Start of Dataset records

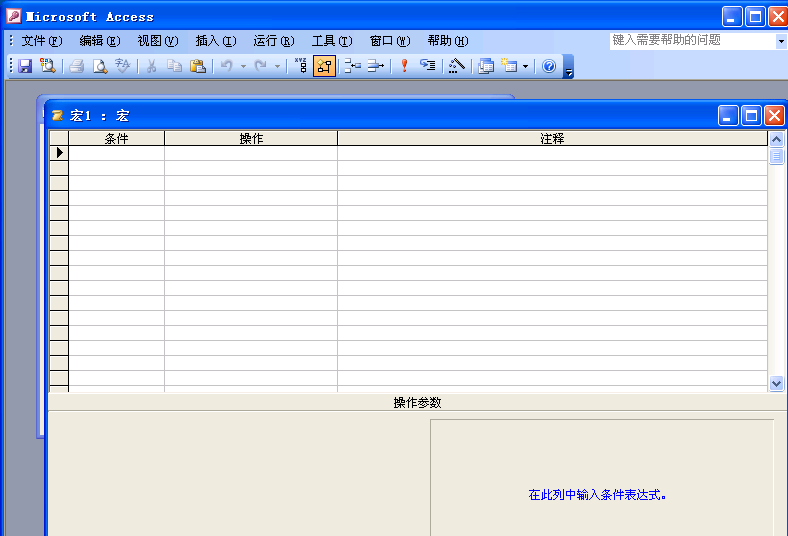Click the Paste clipboard icon
Image resolution: width=788 pixels, height=536 pixels.
coord(198,66)
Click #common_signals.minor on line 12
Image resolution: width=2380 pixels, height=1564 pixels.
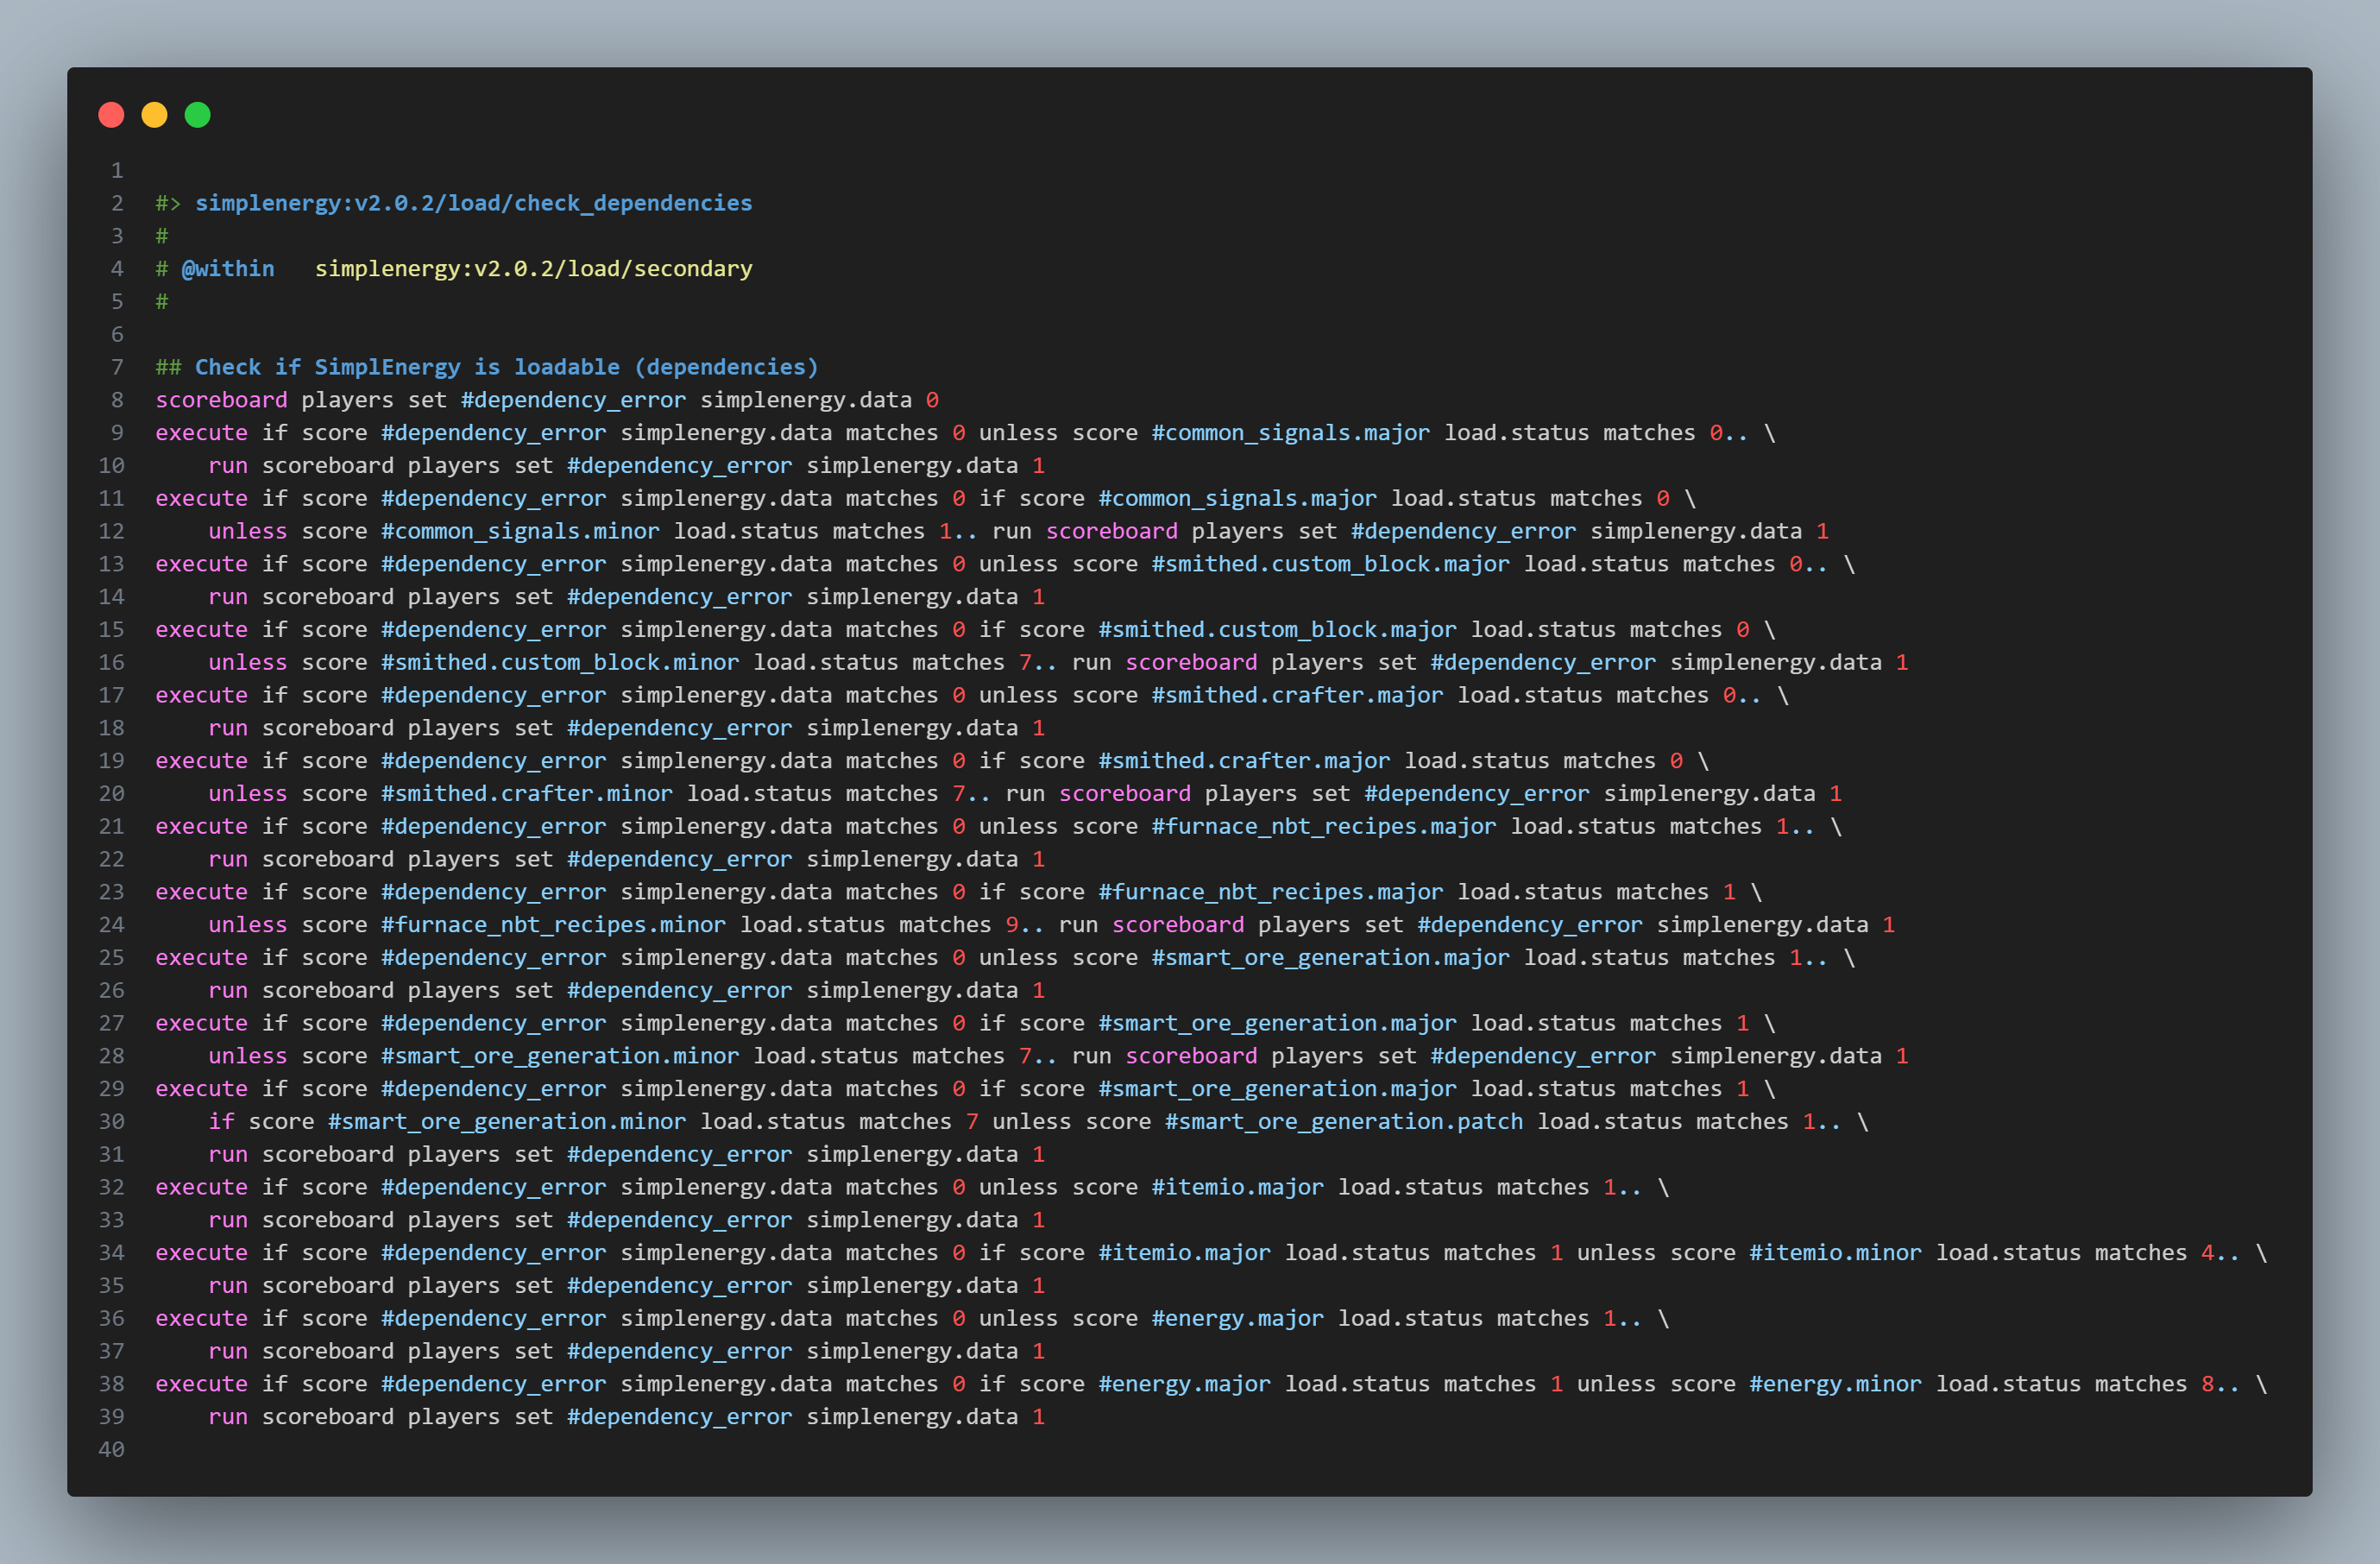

End of Dataset records

Could you copy out every line of the material above word for word, leaving out the pictures?

| Written answer |
Click the Paste clipboard icon
Image resolution: width=788 pixels, height=536 pixels.
coord(198,66)
Click #common_signals.minor on line 12
Image resolution: width=2380 pixels, height=1564 pixels.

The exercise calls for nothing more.